__WORK TASK__: Go through the records and set each one down exactly, skipping any picture.
—————
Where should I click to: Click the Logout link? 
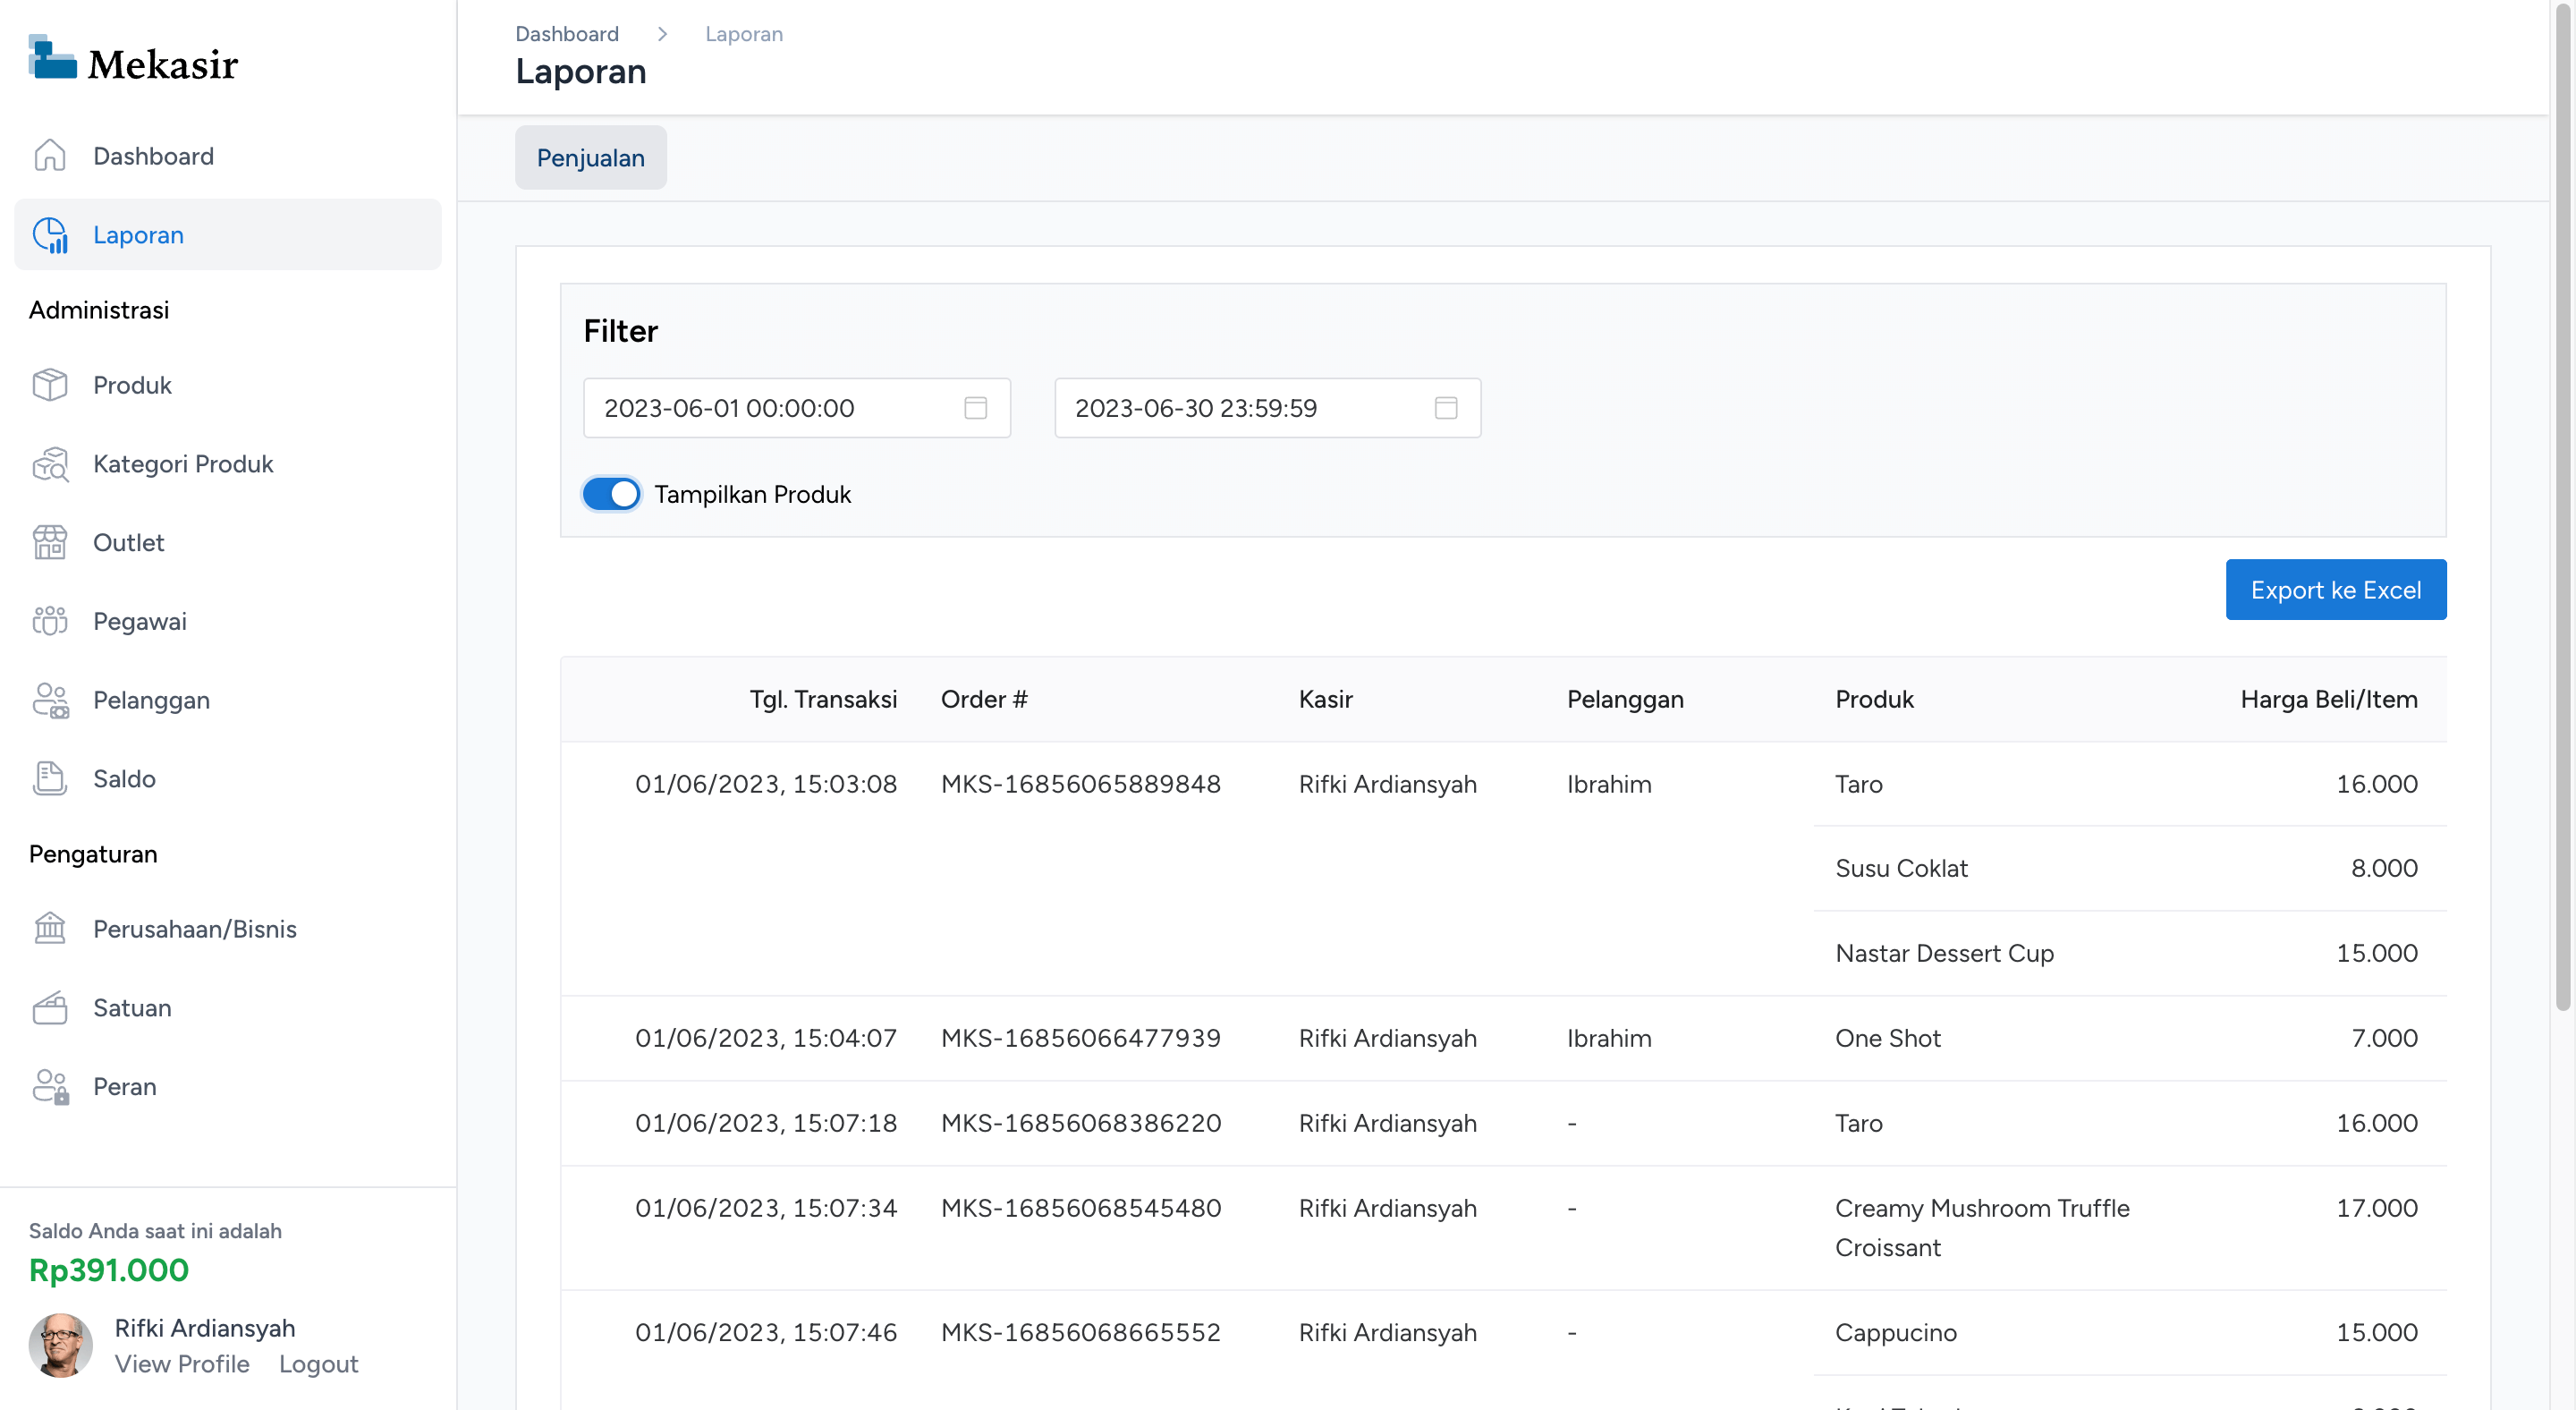point(318,1364)
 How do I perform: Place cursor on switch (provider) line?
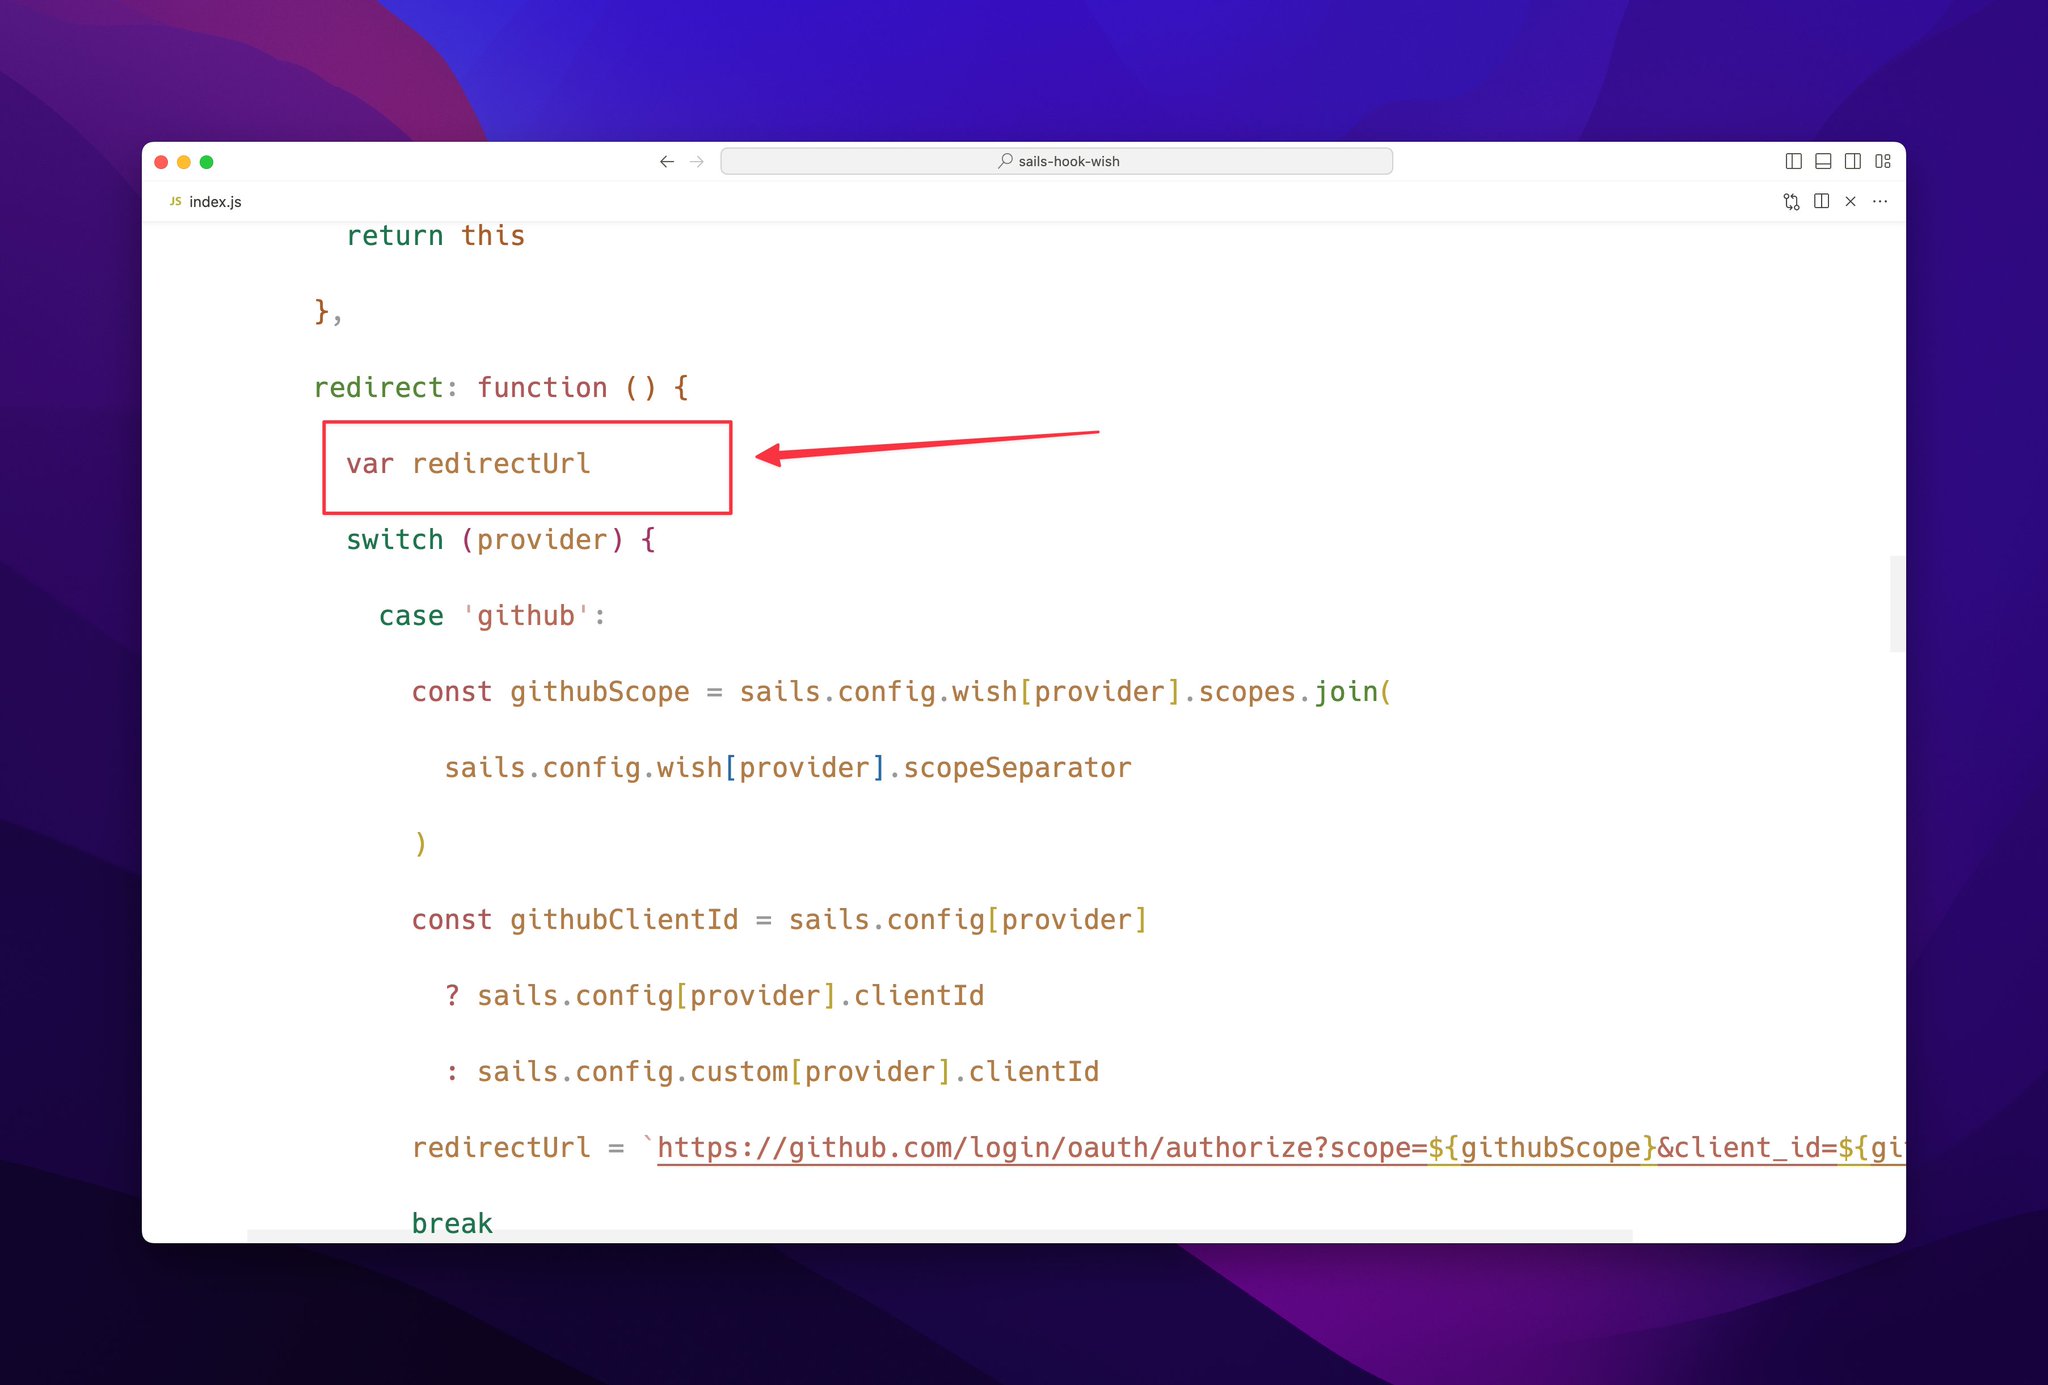pyautogui.click(x=500, y=540)
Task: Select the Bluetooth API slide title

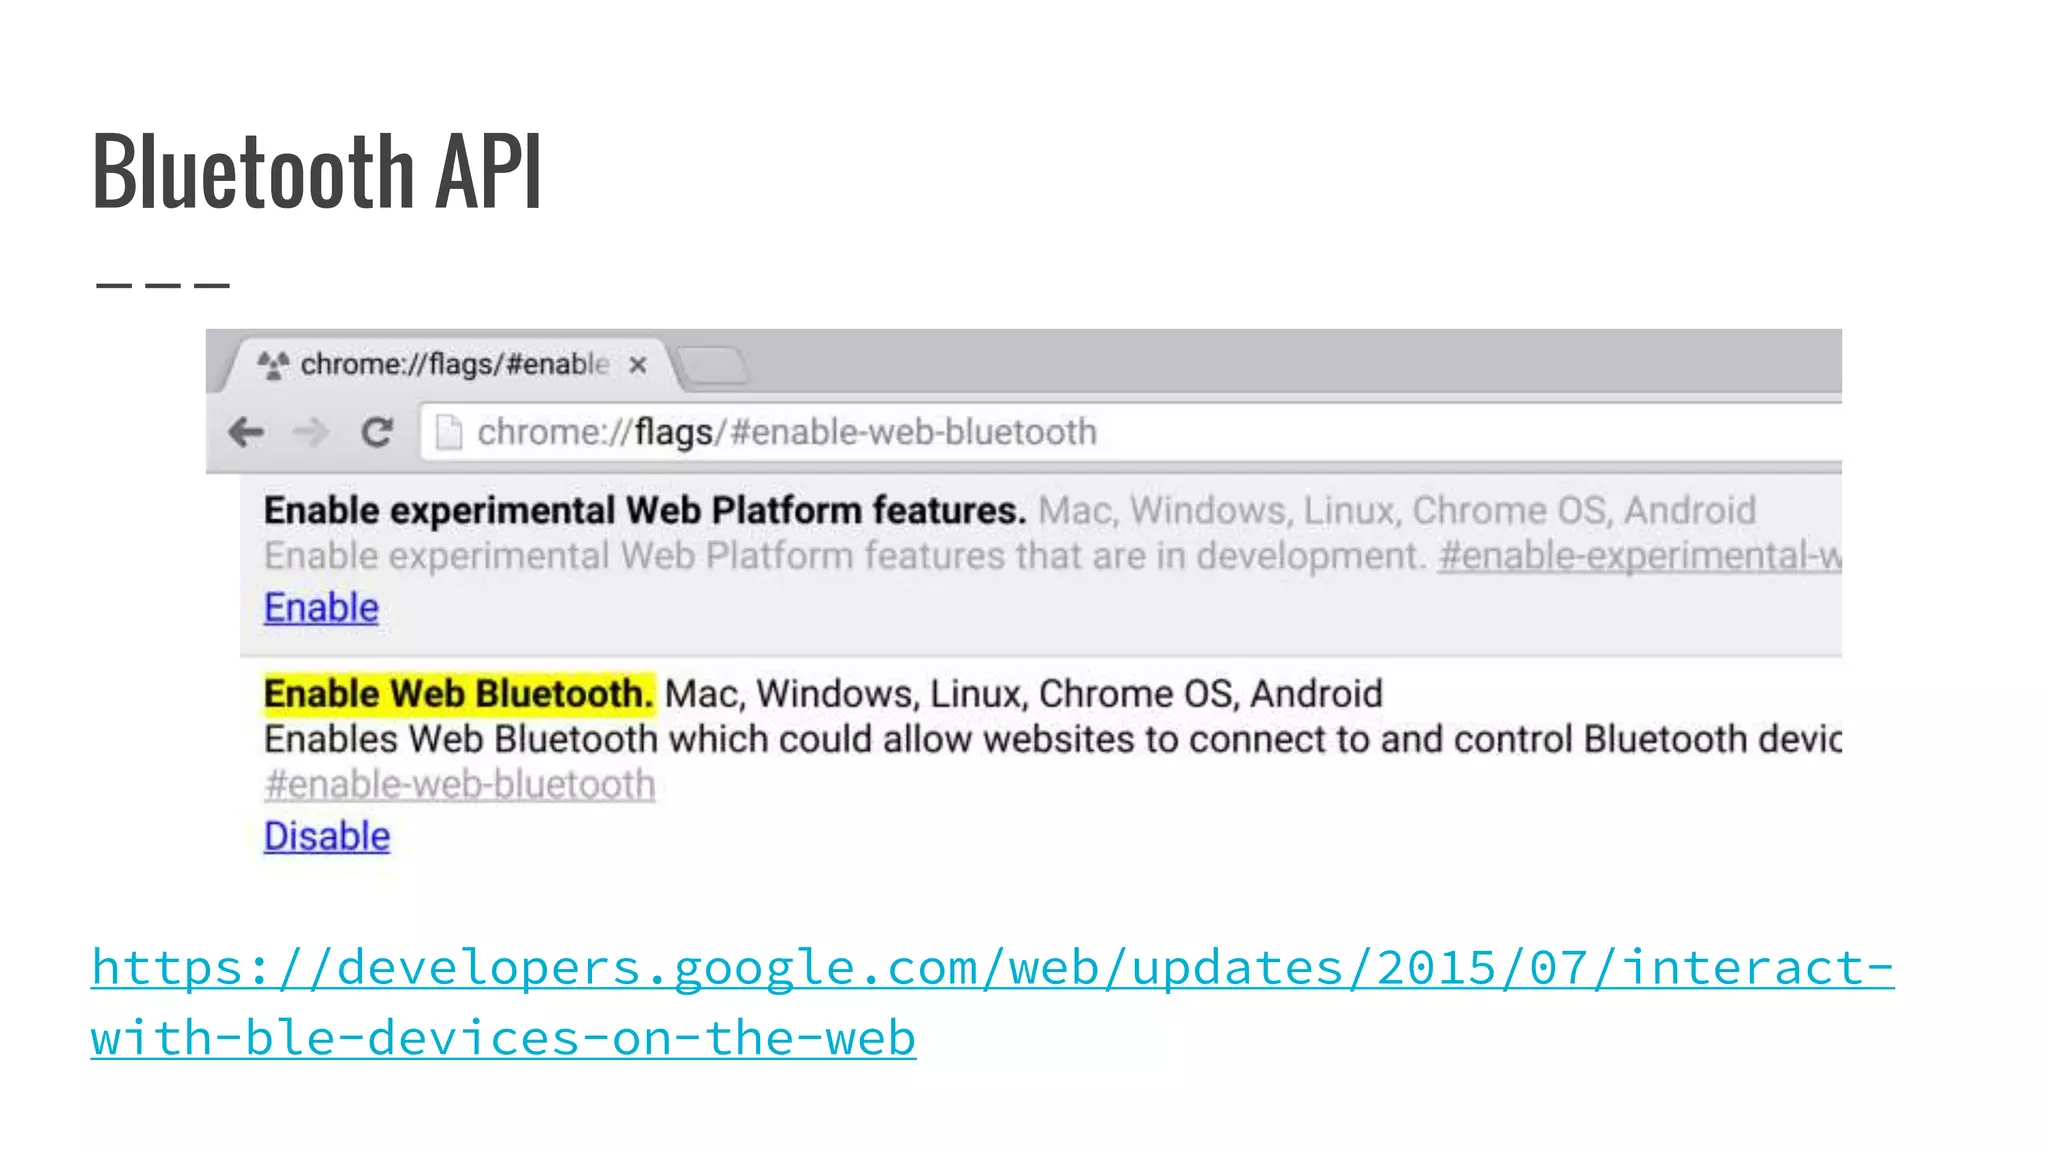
—————
__RESULT OF THE TASK__:
Where should I click to: Click the Logout link? 
point(318,1364)
 How do I perform: Place cursor on switch (provider) line?
pyautogui.click(x=500, y=540)
Task: Select the Bluetooth API slide title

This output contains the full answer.